Case study : Plesk high load average during backup resolved using LVM
As a Server Management company, we monitor and maintain web hosting servers of digital marketers, web designers, web hosts, and other web solution providers.
Some of our customers use Plesk as the web hosting control panel, and we often fix load issues, backup errors and more to keep their services reliable.
Today, we’ll take a look at how we fixed a high load average issue in a Plesk server.
Chapter 1 : Alert reaction – responding to Plesk high load average
Our server experts monitor customer servers 24/7. When we see an issue, we login to the server within minutes and investigate what’s happening.
One day we saw high load average in a Plesk server that we maintain. The load was 26 and climbing, while the normal load should be 4.
We saw backup processes running past its scheduled time, and was hogging all the CPU and I/O resources.
This was causing all productions services such as HTTP, MySQL and Email to respond slow, or to even time out.

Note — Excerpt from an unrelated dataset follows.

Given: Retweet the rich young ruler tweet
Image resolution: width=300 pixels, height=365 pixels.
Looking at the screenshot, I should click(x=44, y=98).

[ If your Plesk server is under high load right now, click here for expert care right now. Our Plesk experts are online 24/7 ]
Chapter 2 : Service recovery – Killing the load spike and restoring services
During events like this, our priority is always to restore quality of service.
So, we immediately killed the backup processes to bring the load down. (Of course, if it was a primary service like MySQL that caused the load, killing would not be an option. We would use other means like user limits).
Within 10 minutes the server load was back to normal, and sites were loading fast.
Now, we set out to find why the load spike happened in the first place.
[ Don’t lose sleep over server issues. Our server experts will monitor your servers 24/7 and rescue your server from errors. Click here to know more. ]
Chapter 3 : Investigation – Finding out why Plesk backups were causing high load
From disk errors to connectivity issues, there are a hundred reasons for backups to fail.
To make sure the same issue won’t recur, we had to find exactly how the issue started.
We found that the backup disk was full at 100%.
Over time many customer accounts had grown in size, and the backup disk used for daily backups was no longer adequate.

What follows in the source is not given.